The eighth palace is the Fondaco de’ Turchi, described in the text. A ninth existed, more interesting apparently than any of these, near the Church of San Moisè, but it was thrown down in the course of “improvements” a few years ago. A woodcut of it is given in M. Lazari’s Guide.
12. MODERN PAINTING ON GLASS
Of all the various principles of art which, in modern days, we have defied or forgotten, none are more indisputable, and few of more practical importance than this, which I shall have occasion again and again to allege in support of many future deductions:
“All art, working with given materials, must propose to itself the objects which, with those materials, are most perfectly attainable; and becomes illegitimate and debased if it propose to itself any other objects, better attainable with other materials.”
Thus, great slenderness, lightness, or intricacy of structure,—as in ramifications of trees, detached folds of drapery, or wreaths of hair,—is easily and perfectly expressible in metal-work or in painting, but only with great difficulty and imperfectly expressible in sculpture. All sculpture, therefore, which professes as its chief end the expression of such characters, is debased; and if the suggestion of them be accidentally required of it, that suggestion is only to be given to an extent compatible with perfect ease of execution in the given material,—not to the utmost possible extent. For instance: some of the most delightful drawings of our own water-color painter, Hunt, have been of birds’ nests; of which, in painting, it is perfectly possible to represent the intricate fibrous or mossy structure; therefore, the effort is a legitimate one, and the art is well employed. But to carve a bird’s nest out of marble would be physically impossible, and to reach any approximate expression of its structure would require prolonged and intolerable labor. Therefore, all sculpture which set itself to carving birds’ nests as an end, or which, if a bird’s nest were required of it, carved it to the utmost possible point of realization, would be debased. Nothing but the general form, and as much of the fibrous structure as could be with perfect ease represented, ought to be attempted at all.
But more than this. The workman has not done his duty, and is not working on safe principles, unless he even so far honors the materials with which he is working as to set himself to bring out their beauty, and to recommend and exalt, as far as lie can, their peculiar qualities.

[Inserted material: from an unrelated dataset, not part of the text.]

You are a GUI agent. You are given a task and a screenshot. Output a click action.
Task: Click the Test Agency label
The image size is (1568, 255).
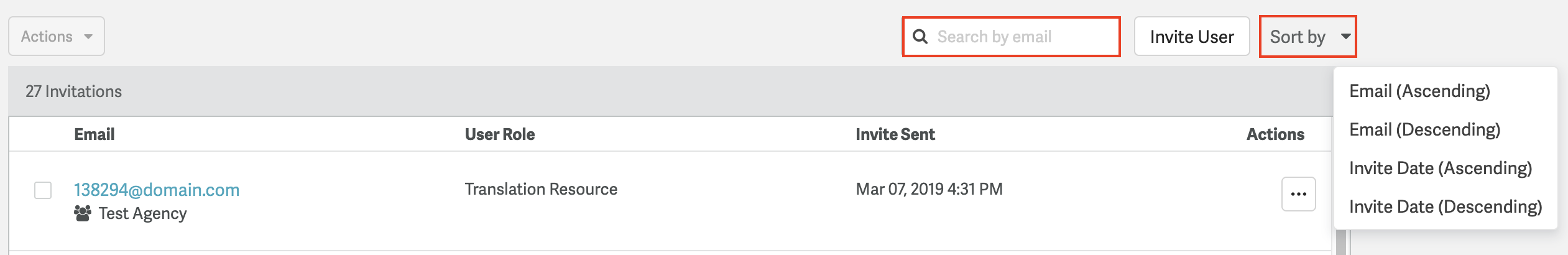pos(142,213)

If he is working in marble, he should insist upon and exhibit its transparency and solidity; if in iron, its strength and tenacity; if in gold, its ductility; and he will invariably find the material grateful, and that his work is all the nobler for being eulogistic of the substance of which it is made. But of all the arts, the working of glass is that in which we ought to keep these principles most vigorously in mind. For we owe it so much, and the possession of it is so great a blessing, that all our work in it should be completely and forcibly expressive of the peculiar characters which give it so vast a value.
These are two, namely, its DUCTILITY when heated, and TRANSPARENCY when cold, both nearly perfect. In its employment for vessels, we ought always to exhibit its ductility, and in its employment for windows, its transparency. All work in glass is bad which does not, with loud voice, proclaim one or other of these great qualities.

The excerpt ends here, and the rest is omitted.